Be careful when changing either locking or the CopyMode. ObjectGrid provides a lot of flexibility to the customer. But that flexibility must be used responsibly, or unpredictable application behavior is almost guaranteed.

Interacting with data stored in the ObjectGrid

Once a session has been obtained then the following code fragment shows the typical pattern when using the MAP API for inserting data.

Session session = ...;
ObjectMap personMap = session.getMap("PERSON");
session.begin
Person p = new Person();
p.name = "John Doe";
personMap.insert(p.name, p);
session.commit();

Here is the same example using the EntityManager. This assumes Person is mapped to an Entity as described elsewhere.

Session session = ...;
EntityManager em = session.getEntityManager();
session.begin
Person p = new Person();
p.name = "John Doe";
em.persist(p);
session.commit();


The pattern is to obtain references to the ObjectMaps for the Maps the thread will work with and then start a transaction, work with the data and then commit the transaction.

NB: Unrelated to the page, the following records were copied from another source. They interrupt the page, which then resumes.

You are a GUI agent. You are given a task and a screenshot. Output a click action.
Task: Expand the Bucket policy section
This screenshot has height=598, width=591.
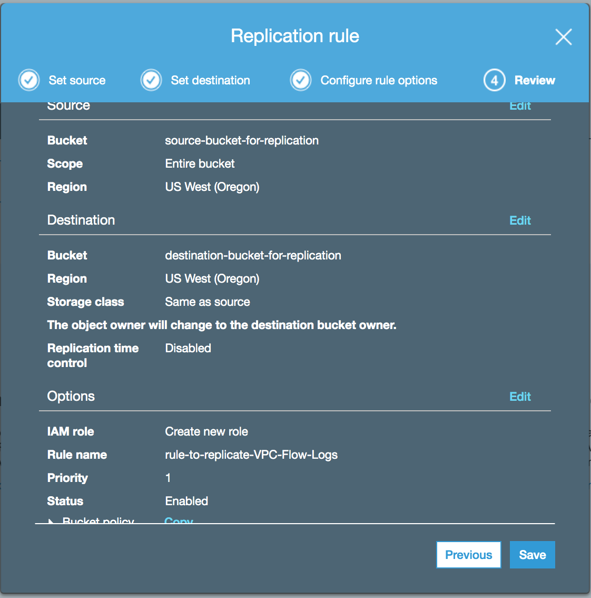click(x=51, y=521)
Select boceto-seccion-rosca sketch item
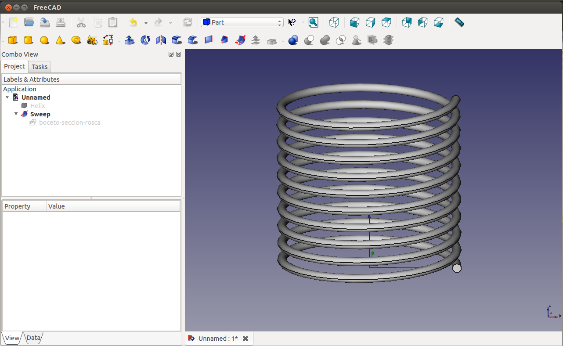Viewport: 563px width, 346px height. click(x=69, y=123)
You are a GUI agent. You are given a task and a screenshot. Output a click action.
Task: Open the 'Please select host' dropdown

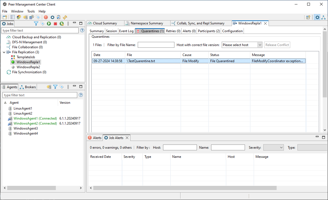242,45
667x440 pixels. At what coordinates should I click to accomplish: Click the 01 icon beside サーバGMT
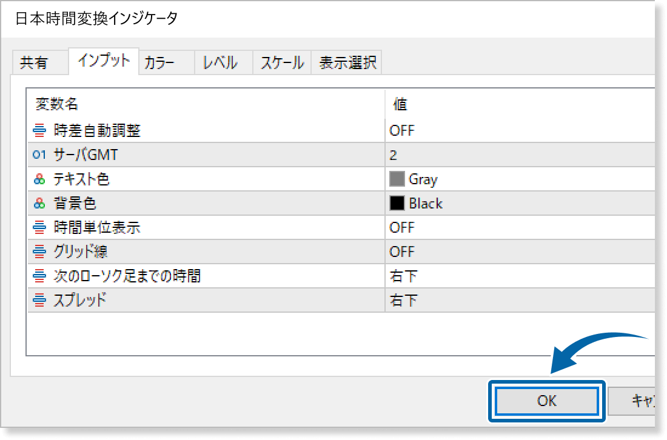[39, 155]
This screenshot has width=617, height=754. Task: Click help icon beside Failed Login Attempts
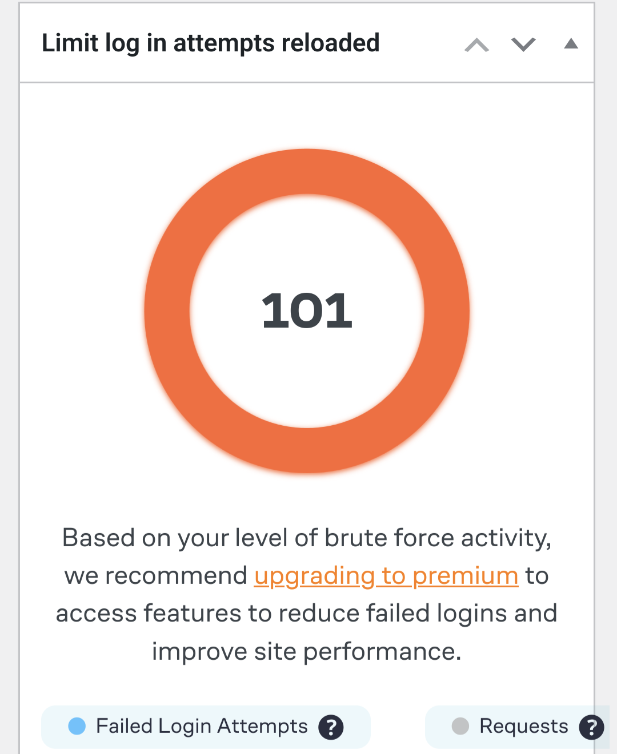pyautogui.click(x=331, y=727)
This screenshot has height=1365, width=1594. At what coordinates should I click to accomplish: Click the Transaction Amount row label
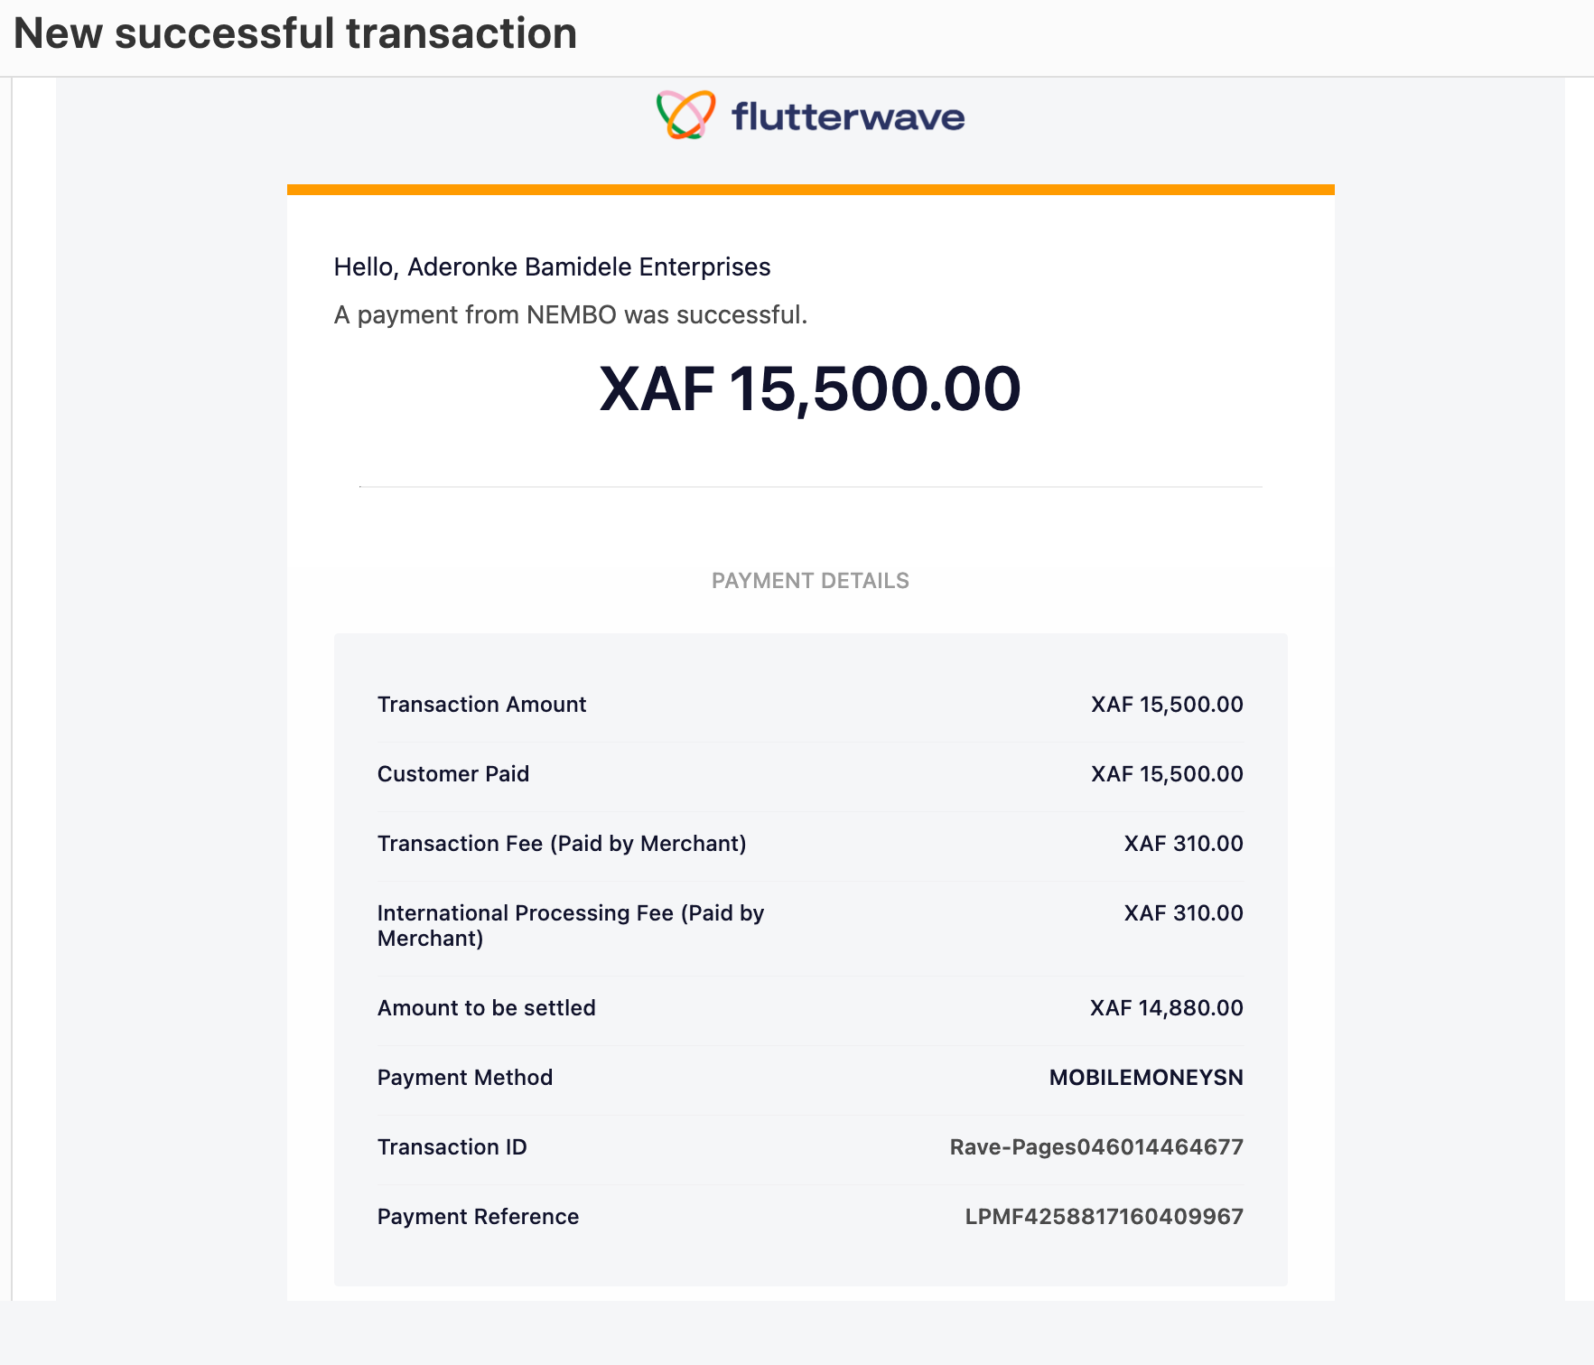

The ObjectMap interface has the usual Map operations such as put, get and remove. However, we recommend using the more specific verbs: get, getForUpdate, insert, update and remove. These methods convey the intent more precisely that the traditional Map APIs.

There is also a way of associating keywords with entries and then working with entries using the keywords as a grouping mechanism. As of V6.1, we do not recommend this approach as the indexing support is more flexible and does the same thing.

Here is an example for updating an Object

session.begin
Person p = (Person)personMap.getForUpdate("John Doe");
p.name = "John Doe";
p.age = 30;
personMap.update(p.name, p);
session.commit();

Note, the application should normally use the getForUpdate method rather than a simple get to lock the record. The update method must be called to actually provide the updated value to the Map. If update is not called then the Map is unchanged. Here is the same fragment using the EntityManager

session.begin
Person p = (Person)em.findForUpdate(Person.class, "John Doe");
p.age = 30;
session.commit();

This is a lot simpler than the Map approach. The ObjectGrid finds the Entity and returns a managed object to the application. The application modifies the object and commits the transaction. ObjectGrid tracks changes to managed objects automatically at commit time and does the necessary updates.

Partitions and transactions

ObjectGrid transactions can only update a single partition. Transactions from a clients can read from multiple partitions but they can only update one. If an application attempts to update two partitions then the transaction will fail and be rolled back. A transaction using an embedded ObjectGrid (grid logic) has no routing capability and can only see data in that partition. This business logic can always get a second session thats a true client session to access other partitions but this would be on an independant transaction.

Queries and partitions

If a transaction has already searched for an entity, the transaction is pinned to the partition for that entity. Any queries executed on a pinned transaction are routed to the pinned partition.

If a query is executed in a partition before it is pinned, the programmer must set the partition id to use for the query. This is an integer. The query is then routed to that partition.

Query only searches within a single partition. However, it is trivial to use the DataGrid APIs to run the same query in parallel on all partitions or a subset of partitions. This is the recommended way to find an entry that could be in any partition.